## Tasks to carry out
(1) In the passage on the Stirling bar study, what was the industry's investment in PPE and other measures in Scotland?
(2) For each statement, say whether it agrees with the passage on the Stirling bar study, and quote the words that decide it. (a) Businesses in Scotland were allowed to reopen in mid-July. (b) UKHospitality Scotland funded the research. (c) The telephone interviews took place after premises had reopened.

UKHospitality Scotland Executive Director Willie Macleod said, “The research by the University of Stirling paints an alarmist and almost wholly inaccurate picture of the efforts to which Scotland’s hospitality businesses have gone to keep people safe.

“The report appears flawed in the extreme. It is limited to just 29 licensed premises out of an estimated 9,000 across the country, with these venues only being visited for a maximum of two hours each. The report states that research was also carried out during the period of May to August 2020, even though businesses were only permitted to reopen in mid-July. We do not agree that the efforts of the researchers are anywhere near enough to accurately represent even a reasonable proportion of the sector, never mind its entirety.

“The vast majority of businesses, owners, managers and staff members have taken a diligent approach to conform with Government regulations and guidance. Industry investment in PPE and other measures was around £900m UK-wide and around £90m in Scotland. They have, in some cases, completely remodelled their premises, installed new equipment and overhauled staff training to provide safe venues.

“Published public health data repeatedly shows that hospitality is not where transmission occurs on any significant scale and we refute the suggestion that businesses have broken official guidance. There also is no evidence to support measures such as the curfew, which the report advocates, but other commentators have agreed was counterproductive.

“Hospitality businesses have not been responsible for COVID transmissions in any meaningful way, but they continue to bear the brunt of massively damaging restrictions. They are too often the victims of alarming rhetoric and specious innuendo. Their future, and the livelihoods of their employees, is at risk if they are forced to shoulder any more burdens introduced on the back of misleading and misguided calls for further restrictions.”

The University research, Managing COVID-19 transmission risks in bars: an interview and observation study, was funded by the Scottish government, following the UK national lockdown from 20th March 2020, saw researchers explore and observe business practices and behaviours in licensed premises with regard to Covid-19 transmission. Prior to premises re-opening in Scotland, they conducted in-depth telephone interviews (May-June 2020) with participants from hospitality trade associations, licensed premises, or in related roles. Interviews focused on anticipated business practices and challenges relevant to minimising Covid-19 transmission. Following re-opening (July-August 2020), they conducted observations of relevant practices and behaviours in 29 bars. The report found that most observed premises had made physical and operational modifications, however, practices were variable and included close physical interaction between customers and with staff, frequently featuring alcohol intoxication and rarely effectively stopped by staff.

(Stored data)
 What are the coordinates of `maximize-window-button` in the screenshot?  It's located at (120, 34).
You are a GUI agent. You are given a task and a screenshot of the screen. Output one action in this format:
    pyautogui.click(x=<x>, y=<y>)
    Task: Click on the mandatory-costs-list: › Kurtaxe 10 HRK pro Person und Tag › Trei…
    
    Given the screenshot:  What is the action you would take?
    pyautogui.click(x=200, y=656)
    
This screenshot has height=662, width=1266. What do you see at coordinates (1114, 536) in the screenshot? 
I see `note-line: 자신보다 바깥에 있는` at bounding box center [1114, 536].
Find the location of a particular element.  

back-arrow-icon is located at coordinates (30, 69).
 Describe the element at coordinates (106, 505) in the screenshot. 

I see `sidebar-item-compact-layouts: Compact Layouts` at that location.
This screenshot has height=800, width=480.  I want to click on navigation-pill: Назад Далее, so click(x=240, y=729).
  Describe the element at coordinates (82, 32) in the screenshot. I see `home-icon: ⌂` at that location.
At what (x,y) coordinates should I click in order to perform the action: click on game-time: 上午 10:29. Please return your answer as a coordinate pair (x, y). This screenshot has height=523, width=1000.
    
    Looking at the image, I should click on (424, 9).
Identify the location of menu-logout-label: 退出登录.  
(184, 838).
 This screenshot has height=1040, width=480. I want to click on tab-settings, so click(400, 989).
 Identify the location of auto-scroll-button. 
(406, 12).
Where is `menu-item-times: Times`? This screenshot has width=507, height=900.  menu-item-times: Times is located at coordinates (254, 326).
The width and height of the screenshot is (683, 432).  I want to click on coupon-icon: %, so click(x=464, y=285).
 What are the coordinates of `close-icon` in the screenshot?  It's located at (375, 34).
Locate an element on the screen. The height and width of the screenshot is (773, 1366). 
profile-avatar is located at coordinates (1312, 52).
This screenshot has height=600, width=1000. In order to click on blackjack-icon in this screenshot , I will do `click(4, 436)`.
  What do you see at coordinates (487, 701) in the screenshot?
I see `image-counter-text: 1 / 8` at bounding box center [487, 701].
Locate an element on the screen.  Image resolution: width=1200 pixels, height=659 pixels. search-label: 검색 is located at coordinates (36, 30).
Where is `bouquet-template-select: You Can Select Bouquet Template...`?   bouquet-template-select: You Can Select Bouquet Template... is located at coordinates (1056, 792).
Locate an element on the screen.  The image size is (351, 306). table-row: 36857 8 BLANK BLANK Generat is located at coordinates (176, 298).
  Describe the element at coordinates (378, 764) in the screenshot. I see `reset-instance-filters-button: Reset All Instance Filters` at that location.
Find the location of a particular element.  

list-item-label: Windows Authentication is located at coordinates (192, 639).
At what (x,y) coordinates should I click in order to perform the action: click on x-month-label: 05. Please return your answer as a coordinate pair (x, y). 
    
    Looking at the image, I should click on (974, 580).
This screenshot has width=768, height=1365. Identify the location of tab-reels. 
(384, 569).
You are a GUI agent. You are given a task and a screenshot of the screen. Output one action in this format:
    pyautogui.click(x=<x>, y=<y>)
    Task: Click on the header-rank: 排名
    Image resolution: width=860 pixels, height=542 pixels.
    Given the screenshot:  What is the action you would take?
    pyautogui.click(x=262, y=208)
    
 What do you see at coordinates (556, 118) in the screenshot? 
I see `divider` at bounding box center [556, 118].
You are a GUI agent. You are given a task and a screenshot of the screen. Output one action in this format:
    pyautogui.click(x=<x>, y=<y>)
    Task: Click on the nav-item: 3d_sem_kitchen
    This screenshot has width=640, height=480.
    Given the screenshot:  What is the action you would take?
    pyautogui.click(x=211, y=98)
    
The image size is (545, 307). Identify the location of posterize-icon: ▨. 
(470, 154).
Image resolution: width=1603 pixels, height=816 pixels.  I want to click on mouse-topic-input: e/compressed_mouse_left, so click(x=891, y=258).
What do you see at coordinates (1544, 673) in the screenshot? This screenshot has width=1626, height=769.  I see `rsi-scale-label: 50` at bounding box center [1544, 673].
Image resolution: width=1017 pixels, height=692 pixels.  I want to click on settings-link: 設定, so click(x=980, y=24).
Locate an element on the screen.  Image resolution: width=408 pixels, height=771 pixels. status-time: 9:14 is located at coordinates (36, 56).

## Your written answers
(1) Around £90m.

(2)
(a) Yes: "businesses were only permitted to reopen in mid-July."
(b) No: "was funded by the Scottish government"
(c) No: "Prior to premises re-opening in Scotland, they conducted in-depth telephone interviews (May-June 2020)"